• PASSAGE PROVIDED:
— BEGIN —

This post by Bufo Calvin originally appeared in the I Love My Kindle blog. To support this or other blogs/organizations, buy  Amazon Gift Cards from a link on the site, then use those to buy your items. There will be no cost to you, and a benefit to them.

 

Want diverse representation? Try books

April 29, 2015

Want diverse representation? Try books

I’m a geek.

A proud geek, by the way. :)

There has been a lot of discussion in the last couple of years about diversity in the geek world.

We’ve seen a real push for and shift towards female superheroes, for example. The latest incarnation of Thor is female (not in the movies, but in the comics)…there is even a female version of the Transformers that has recently appeared in the comics and will be released as toys (yep…robots with breasts).

We’ll be seeing more movies and TV shows with solo superheroes who aren’t white males in the next few years.

Daredevil, of course, on Netflix, represents a Federally protected class…which they define as “disabled”.

Then, there was the huge and ongoing “Gamergate” situation, which involves women and gaming and attitudes and treatment of them.

Catwoman was recently identified as bisexual, and Ice Man, one of the X-Men was “outed” (by a telepathic character) as gay.

— END —

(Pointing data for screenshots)

— BEGIN —

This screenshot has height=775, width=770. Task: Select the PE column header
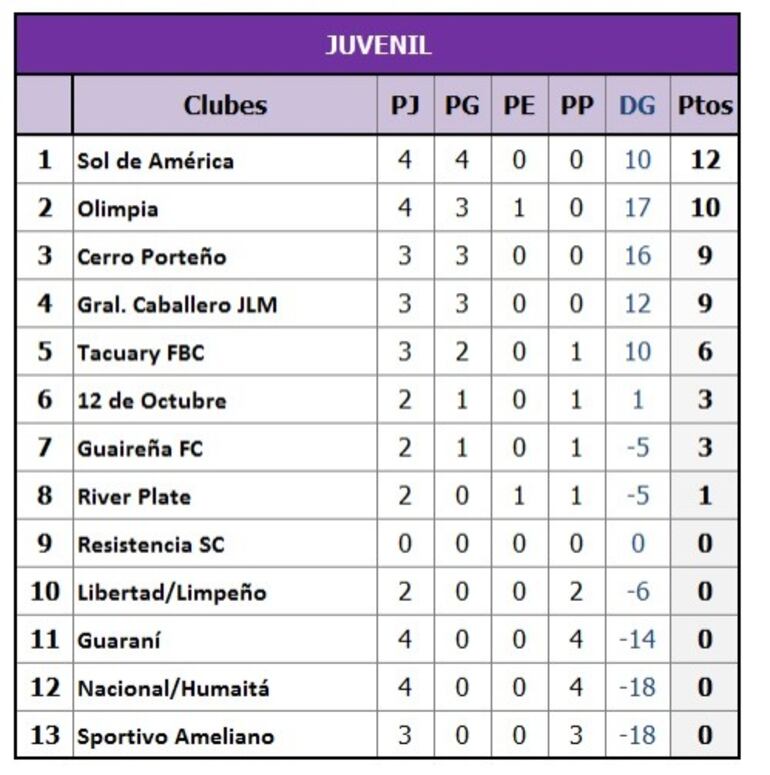(x=518, y=105)
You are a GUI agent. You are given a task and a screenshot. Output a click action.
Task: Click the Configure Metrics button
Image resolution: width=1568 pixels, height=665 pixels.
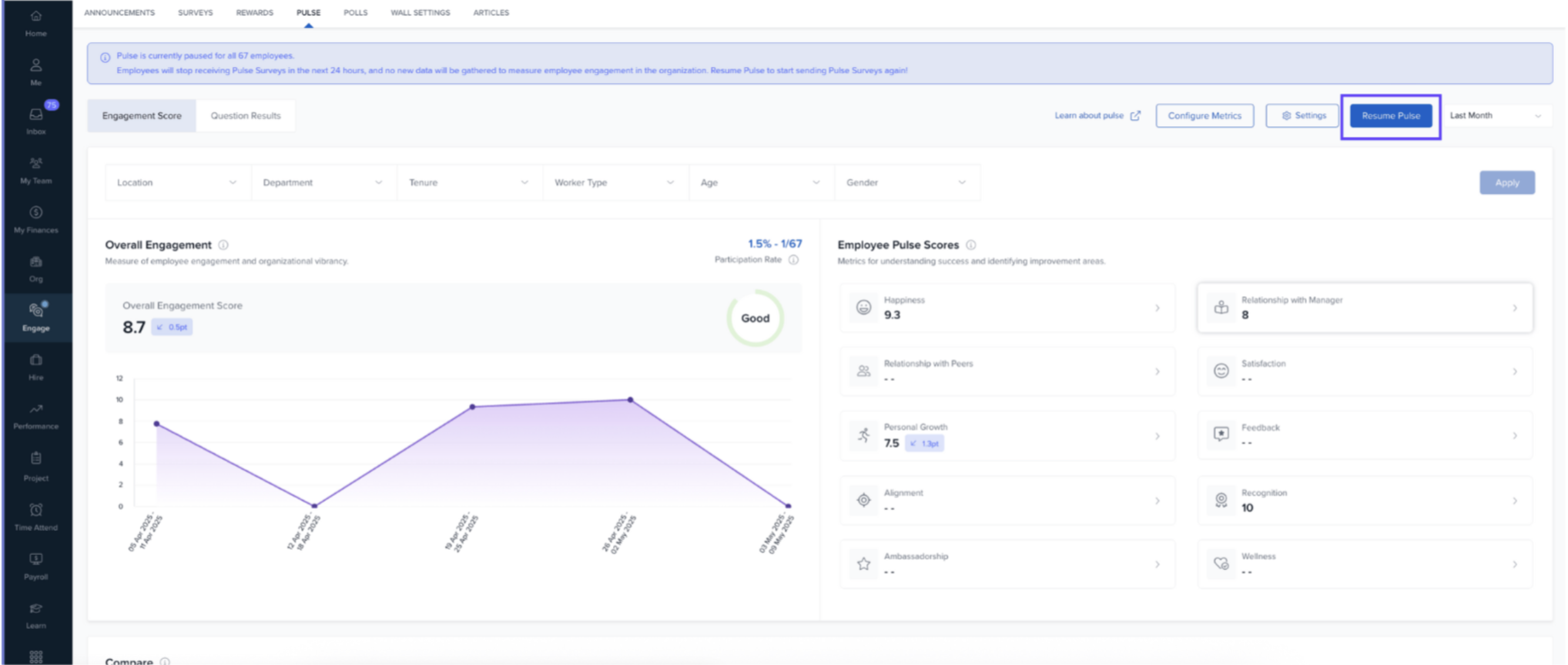pyautogui.click(x=1204, y=116)
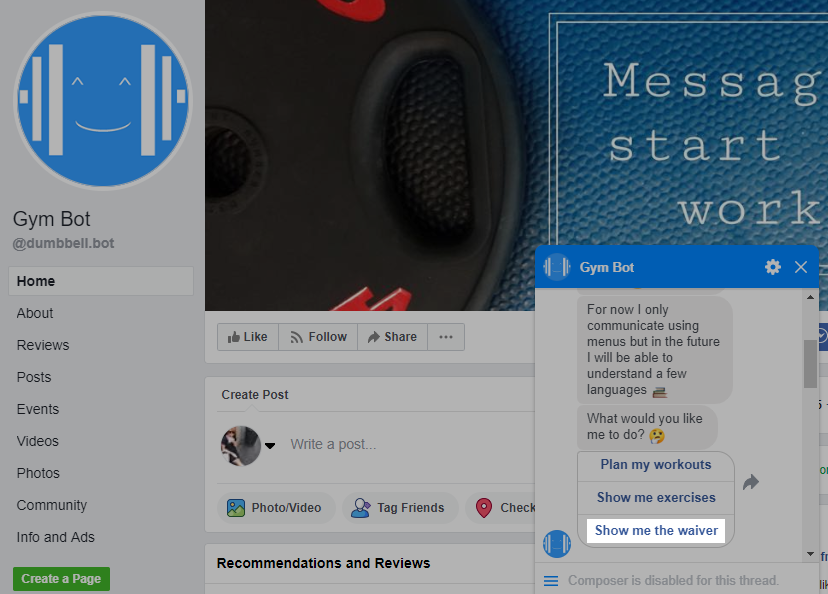Select Show me the waiver option

(x=656, y=530)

— END —

• SET EXERCISE: In the blog post on diversity, copy the stretch from "A proud geek, by" through "next few years.".

• FINAL RESULT:
A proud geek, by the way. :)

There has been a lot of discussion in the last couple of years about diversity in the geek world.

We’ve seen a real push for and shift towards female superheroes, for example. The latest incarnation of Thor is female (not in the movies, but in the comics)…there is even a female version of the Transformers that has recently appeared in the comics and will be released as toys (yep…robots with breasts).

We’ll be seeing more movies and TV shows with solo superheroes who aren’t white males in the next few years.